En ese contexto, la expresión más acabada de acumulación de poder y militarización extrema es la empresa de mercenarios Wagner, conocida por sus operaciones -en plata, atrocidades- en varios países de África (entre ellos, Sudán, Mali, Libia o la República Centroafricana). Públicamente vinculado en exclusiva a la figura de Yevgueni Prigozhin, quien en tiempos fuera dueño de un negocio de banquetes en San Petersburgo, el grupo Wagner ha actuado de avanzadilla militar de la estrategia propagandística de Rusia en distintas regiones en crisis de África, donde la combinación de las injusticias sociales, las consecuencias aún patentes del pasado colonial y una percepción muy lejana de la realidad rusa ha contribuido a mantener en algunos ambientes cierto halo de simpatía hacia Moscú (como se ha podido ver estos días en Níger, donde se han desplegado pancartas con vivas a Putin).

Revertir procesos como los que ha experimentado en el pasado reciente Rusia sin cambiar de raíz el régimen es poco menos que imposible

Pero, aparte de sus funciones como brazo militar del Gobierno ruso -algo que antes se negaba compulsivamente contra toda evidencia y ahora ya no tanto-, Wagner es, en realidad, un síntoma paradigmático de la deriva política de Rusia durante los últimos quince años, al menos desde el momento de la intervención armada en Osetia del Sur.
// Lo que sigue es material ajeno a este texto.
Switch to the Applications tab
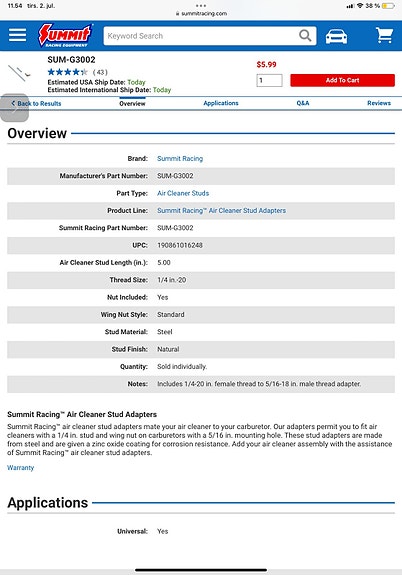402x575 pixels. [221, 103]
El espíritu de la ‘guerra fría’, asociado a la defensa constante del territorio patrio frente a las diversas amenazas externas -en primer lugar, naturalmente, la OTAN-, ha ido impregnando las distintas capas de la sociedad rusa y se ha incorporado, normalizándose, también al sistema educativo desde sus primeras etapas. La conversión de oligarcas de diversos sectores económicos en ‘señores de la guerra’ como Prigozhin -a quien, por cierto, ya se le ha encontrado sustituto- representa la cúspide de la pirámide dentro de una sociedad crecientemente militarizada. La estrategia parece infalible: mientras haya que estar alerta para responder al enemigo, la sociedad permanecerá unida y no se quejará de la merma de derechos.
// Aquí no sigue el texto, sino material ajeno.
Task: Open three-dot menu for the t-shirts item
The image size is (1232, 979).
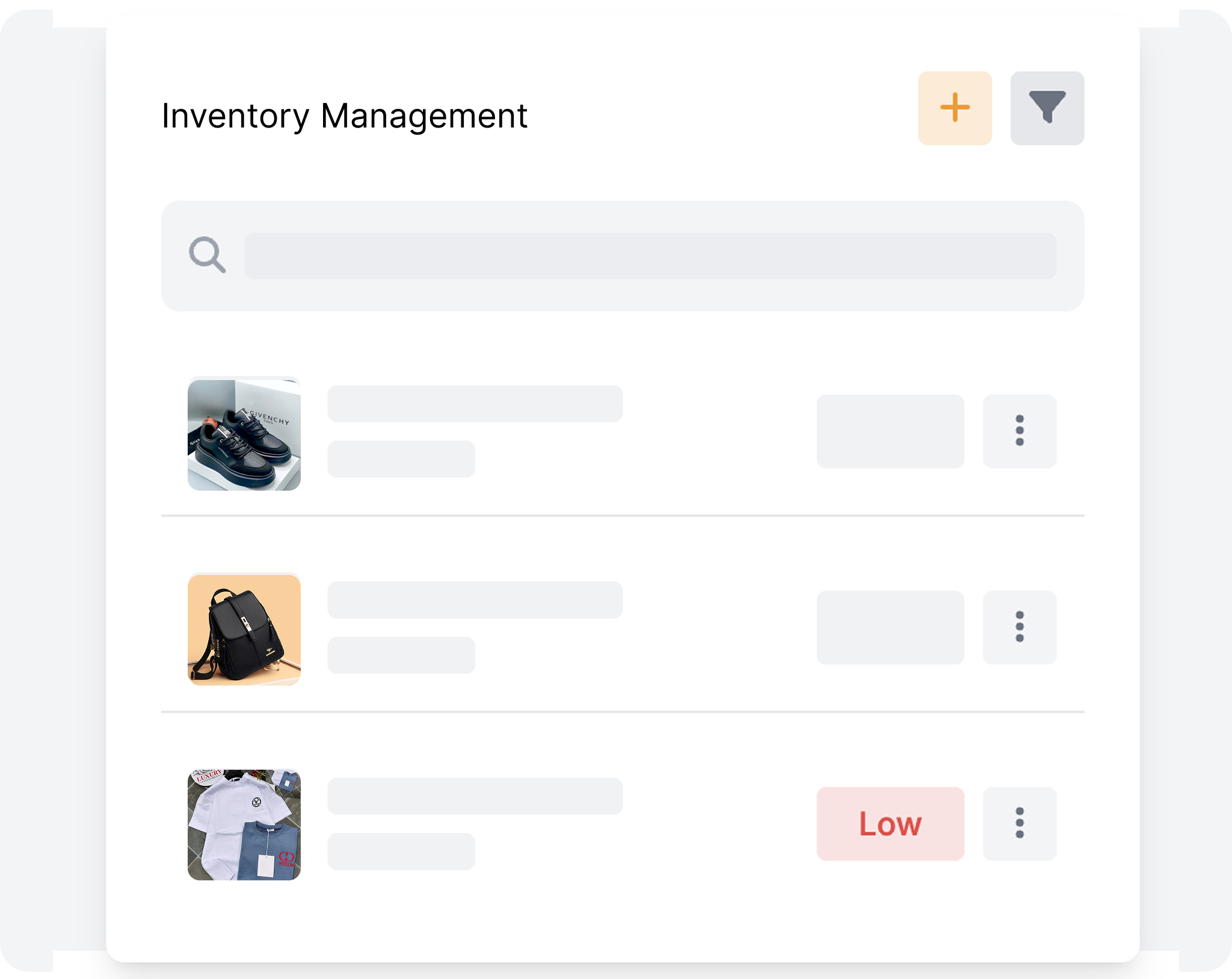Action: [1019, 823]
No es, desde luego, casual que Wagner surgiera durante la primera agresión a Ucrania en el Donbás, en 2014. En su origen estaba, de alguna manera, su propio destino: el de apoyar, abierta o veladamente según el caso, al Kremlin en sus iniciativas bélicas. Por ello sorprendió tanto la rebelión -e inmediata espantada posterior- que protagonizó el grupo a finales de junio, acto que llegó a infundir esperanza a más de un incauto que creyó ver la posibilidad de una pronta liberación en lo que tal vez no era más que un mero conflicto de competencias. Tras los vítores a todas luces prematuros, las calles de Rostov, tomada esos días por los Wagner, quedaron rápidamente silenciadas: Putin, con la inestimable ayuda del presidente bielorruso, Alexander Lukashenko, había neutralizado la insurrección.
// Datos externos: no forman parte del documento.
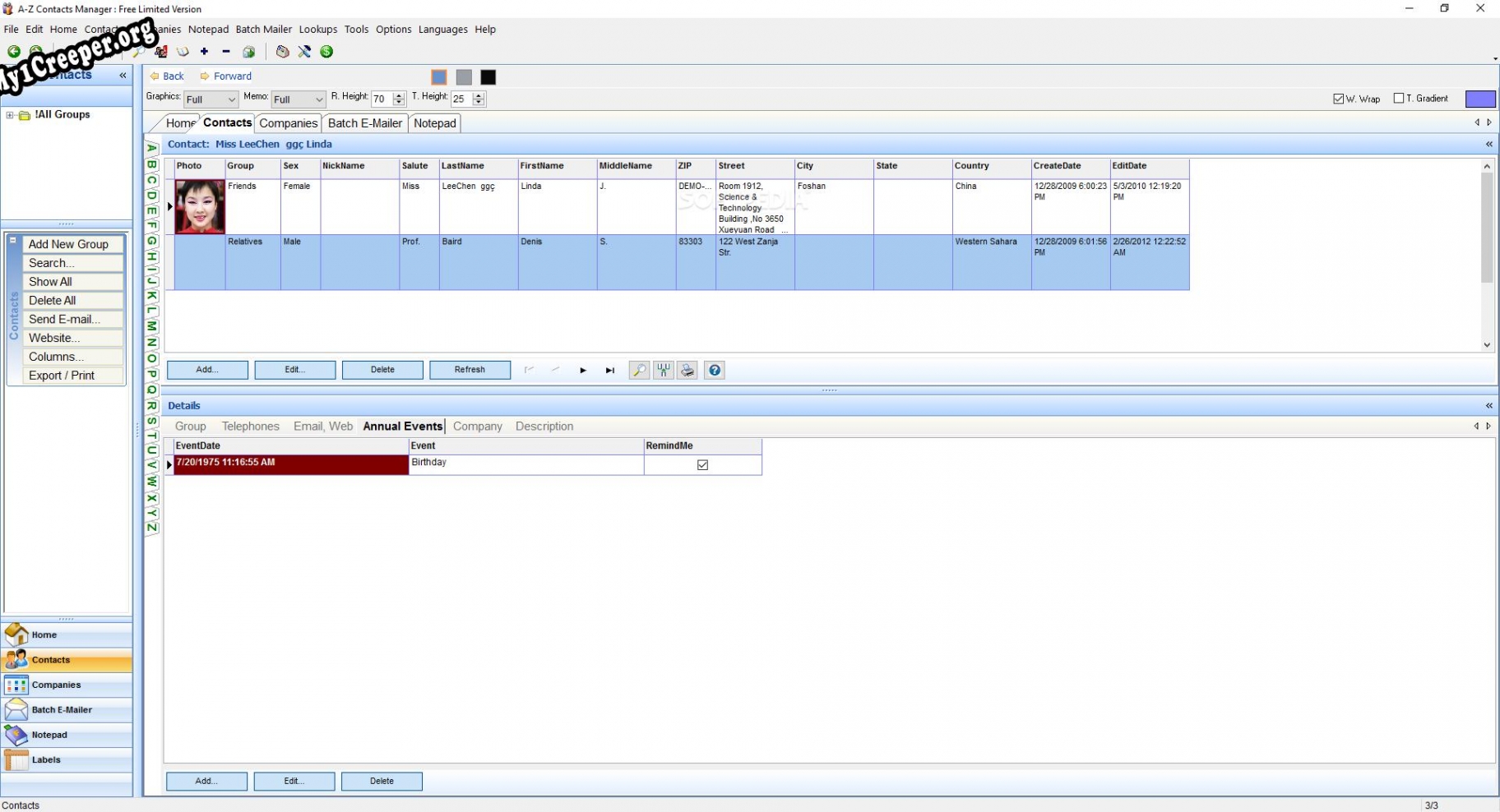Image resolution: width=1500 pixels, height=812 pixels.
Task: Uncheck RemindMe for the Birthday event
Action: tap(702, 465)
El problema de procesos como el que ha experimentado Rusia en los últimos años es que revertirlos sin cambiar de raíz el escenario político -es decir, el régimen- es poco menos que imposible. Observada desde fuera, cuesta creer en la capacidad de aguante de una sociedad sometida a todo tipo de restricciones; de unos ciudadanos para los que, en general, los derechos y libertades no parecen ser una prioridad. Quienes se resienten de esas limitaciones tienen hoy día solo tres opciones, dependiendo de su grado de involucración o protesta: el exilio, la cárcel o el silencio.

Mientras tanto, el Ejército ruso continúa bombardeando a la población civil ucraniana sin saber hasta cuándo y Putin sigue pensando que a sus súbditos les importan más la gloria militar y el esplendor nacional que sus libertades individuales. Lo terrible es que, hasta cierto punto, no le falta razón.